Further, Fogie noted, the temperature monitoring device was vulnerable enough to become a launching point, where malicious attackers could hop from that system to the back end. “The answer is to segment things off,” Fogie said, whereby IoT device networks are cordoned off from other key IT data networks.
Lack of Visibility Into IoT Devices on the Network
Within the health care industry, the move toward digital health care and remote monitoring of patients – with patients and practitioners using pacemakers, glucose monitors and other devices – has exacerbated the shadow IT problem.
Fogie emphasized that with trends like digital medicine having exploded in 2020, the attack surface has increased and created new attack points for malicious actors.
But IoT device security requires taking a solid inventory of these shadow IT devices so malicious actors don’t access them first.
Steps to IoT Device Security at the Edge
There are three key steps in addressing vulnerabilities in an IoT estate, said Russell Schafer, head of product marketing, security platforms, at Check Point Software, during the panel discussion.
Discovery. During this stage, IT pros should take a comprehensive inventory of the components of their IT environments. They should assign a risk profile to each device, noting operating system, patches and known vulnerability attacks.
Policy and segmentation. Malicious actors exploit holes in organizational security by jumping from device to device. Given the risk profile, IT should automate security policies that dictate communications that the organization allows and those it blocks. For example, an MRI machine might be allowed to send an image to a particular database but not communicate with other devices.

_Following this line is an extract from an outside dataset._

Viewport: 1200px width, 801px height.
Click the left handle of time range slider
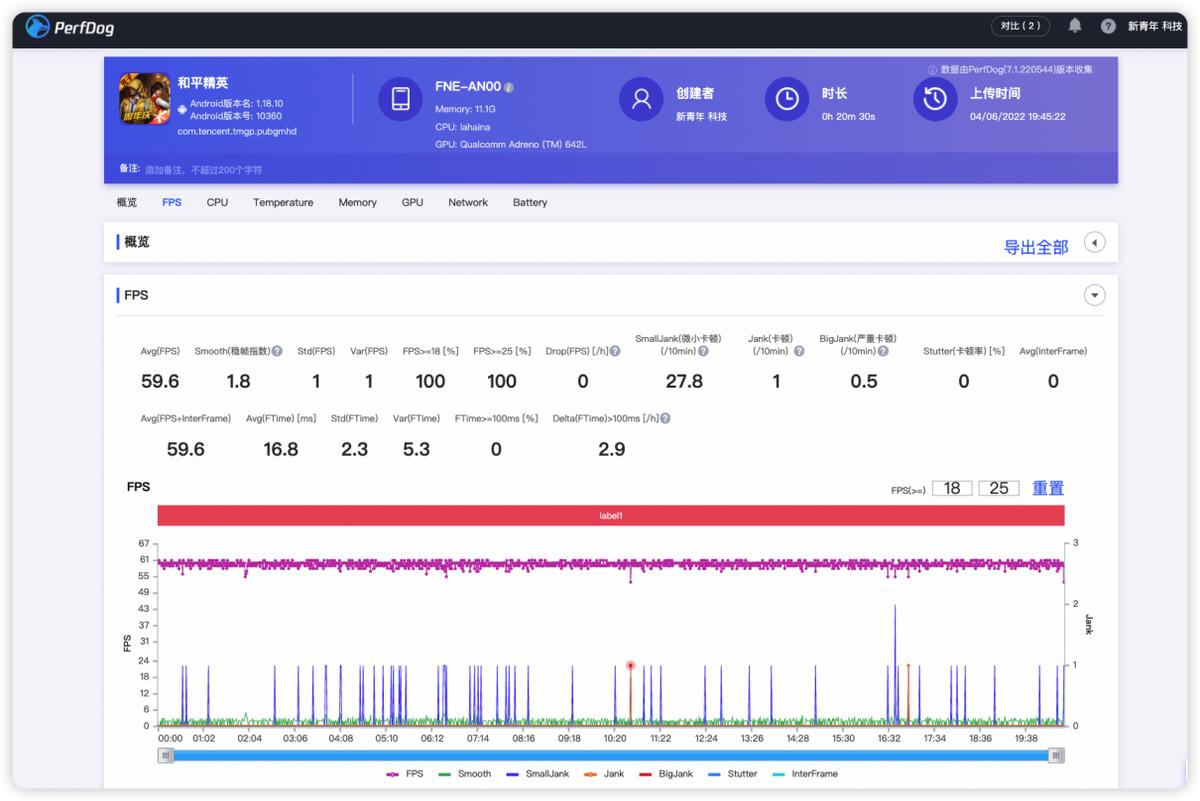(165, 756)

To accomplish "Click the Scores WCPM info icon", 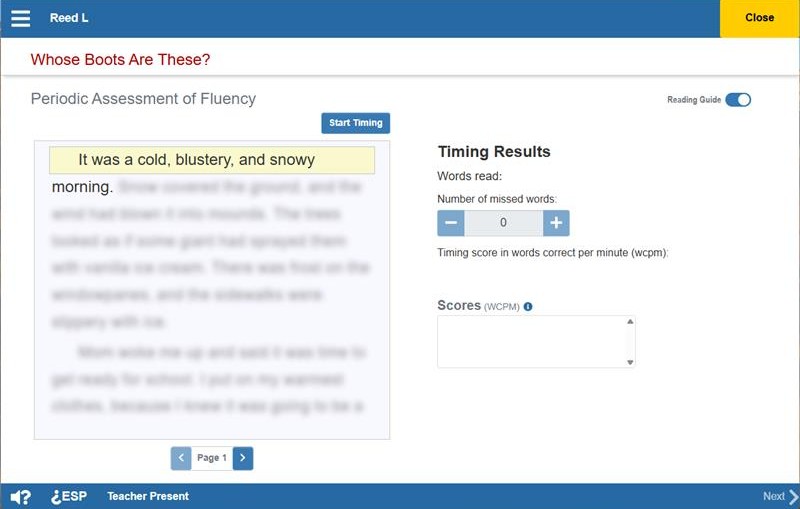I will 528,307.
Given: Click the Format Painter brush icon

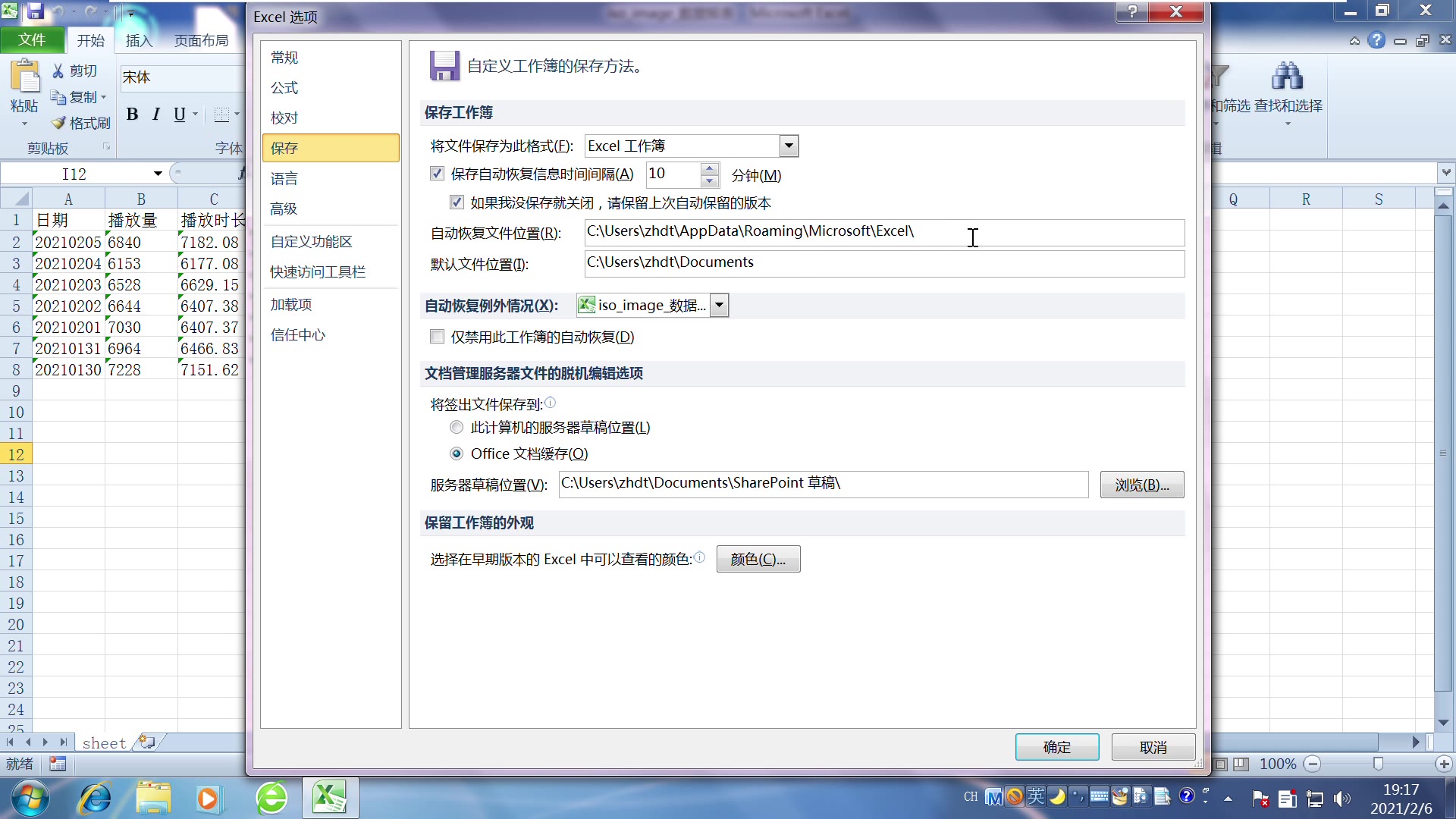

Monitoring and threat prevention. IT should use software to look at connections between devices and the network to detect anomalies in traffic and behavior.
No Quick Fixes for IoT-at-the-Edge Vulnerabilities
While the panelists indicated there are no speedy remedies to the problem of malicious attackers infiltrating IoT devices at the edge, they noted a few tactics that could help. One is the notion of building in security by design. While many industrial devices as well as consumer devices were not built for constant updates and patching, the panelists noted that more development efforts now incorporate security upfront – and before building devices.
Yet another, Fogie said, is the prospect of enlisting vendors’ “bug bounties.” Google and Microsoft, for example, actively enlist researchers to test systems and identify vulnerabilities before malicious forces do.
“If I knew a device went through that level of exploration, I would be more likely to [use it],” Fogie said. Ultimately, though, experts said that IoT device security is devoid of quick fixes.
“There [is] no ‘We’re going to fix this in two days’ kind of a fix,” Leadbeater said.